What you will do:
Out of the records below, copy all lines in which the word "This" occurs.

Supplied data:
════════════════════

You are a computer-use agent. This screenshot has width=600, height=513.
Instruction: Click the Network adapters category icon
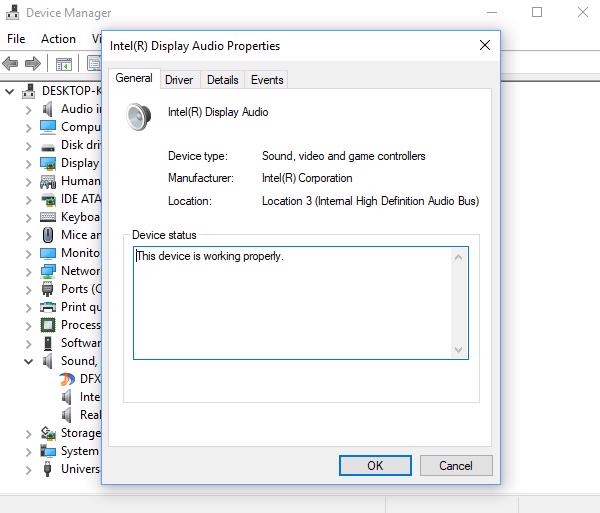(48, 271)
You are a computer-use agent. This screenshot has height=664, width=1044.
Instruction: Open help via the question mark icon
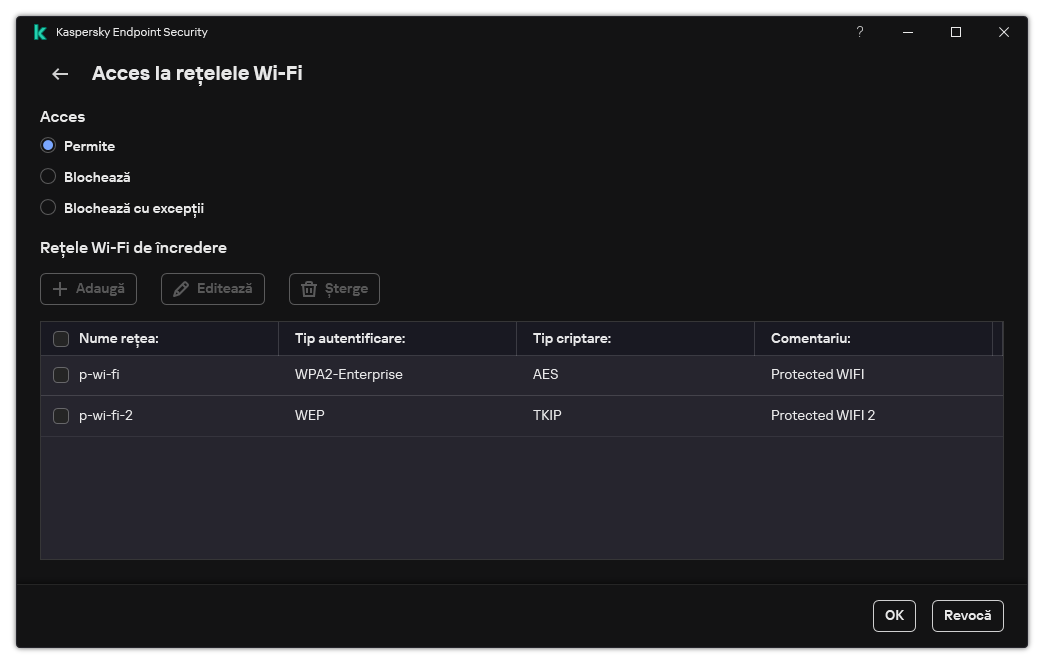pos(859,32)
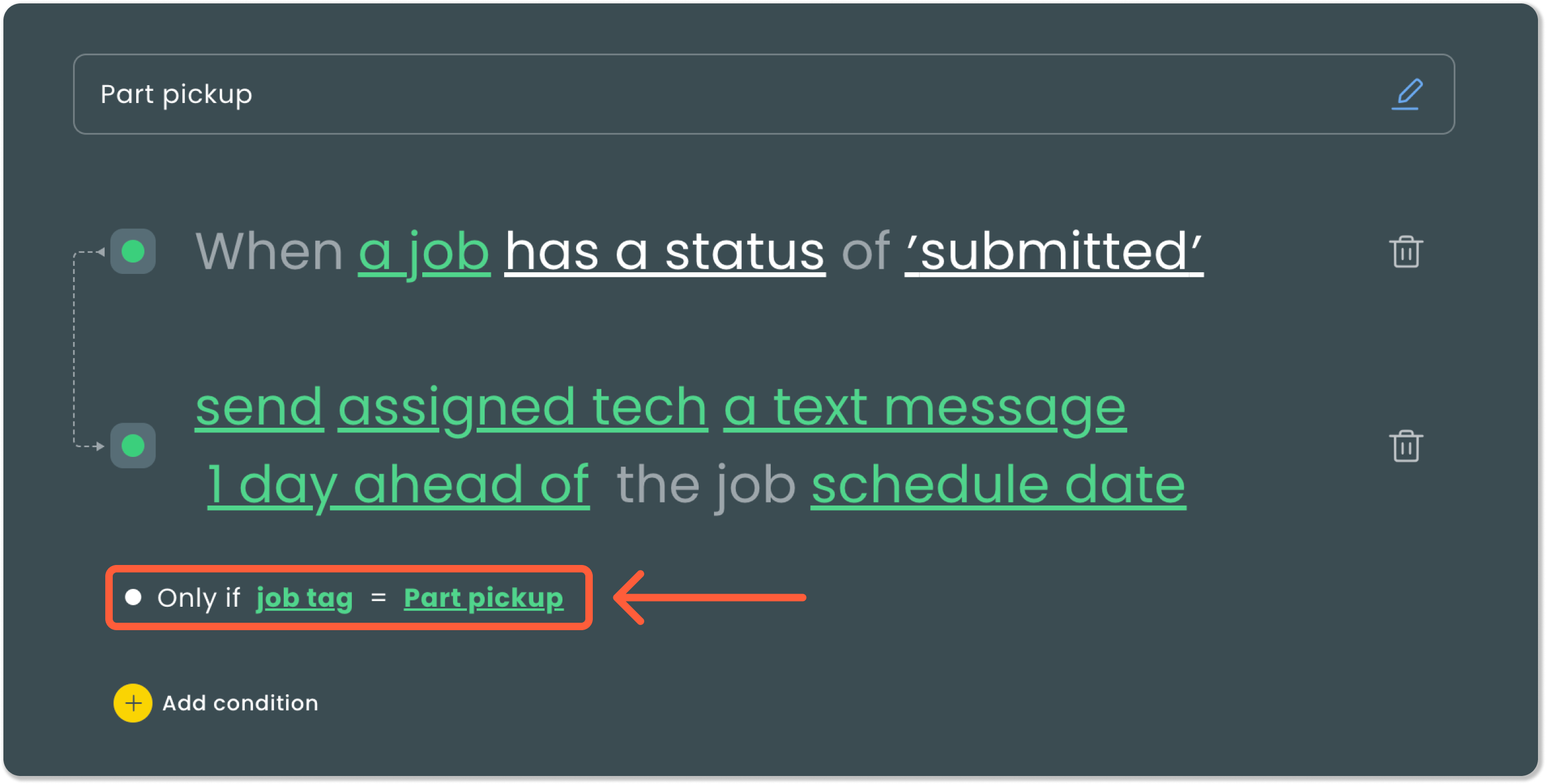Delete the 'submitted' trigger with its trash icon

click(1407, 252)
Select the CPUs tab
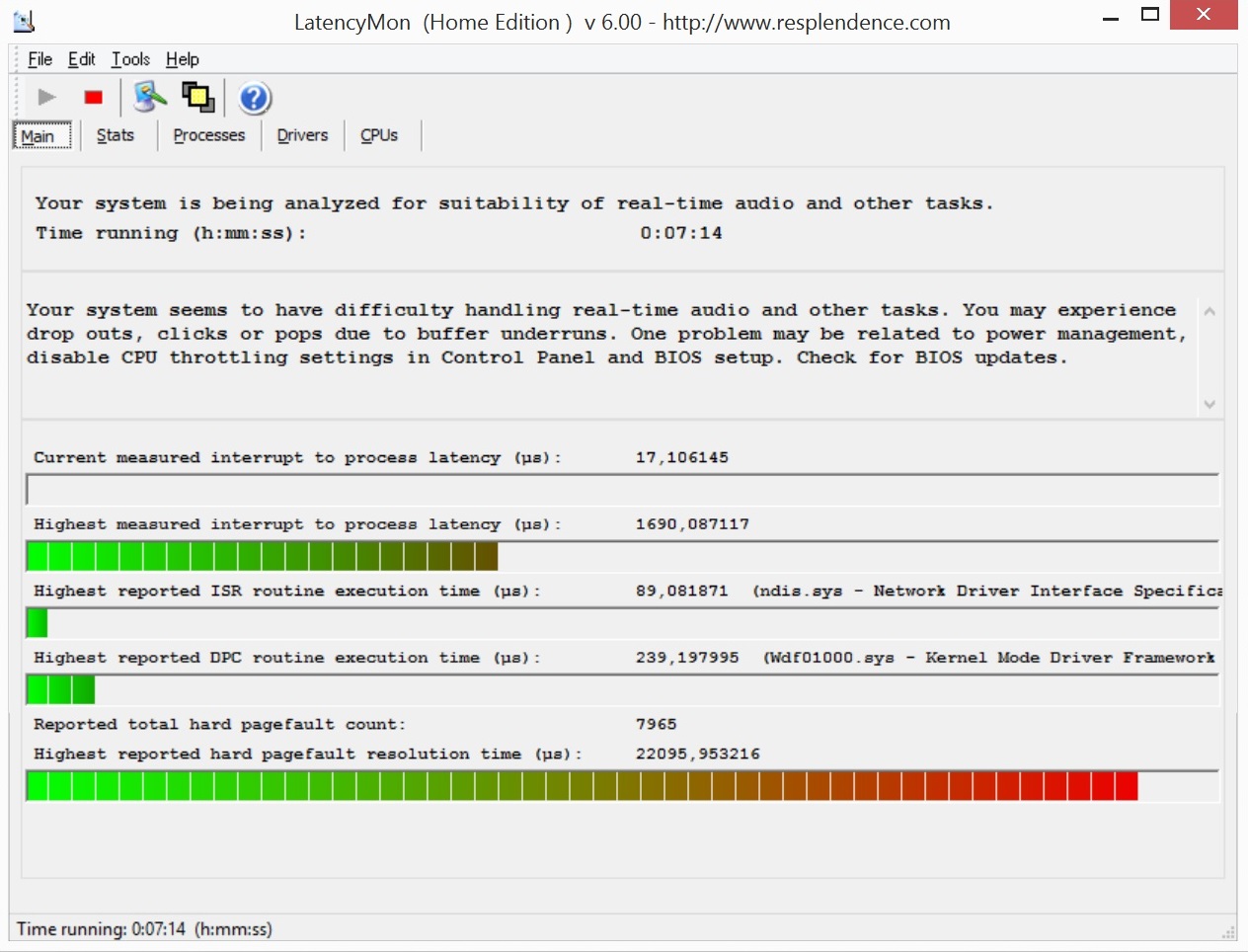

════════════════════

Task solution:
You are a computer-use agent. This screenshot has width=600, height=513.
You are a computer-use agent. This screenshot has height=664, width=1044.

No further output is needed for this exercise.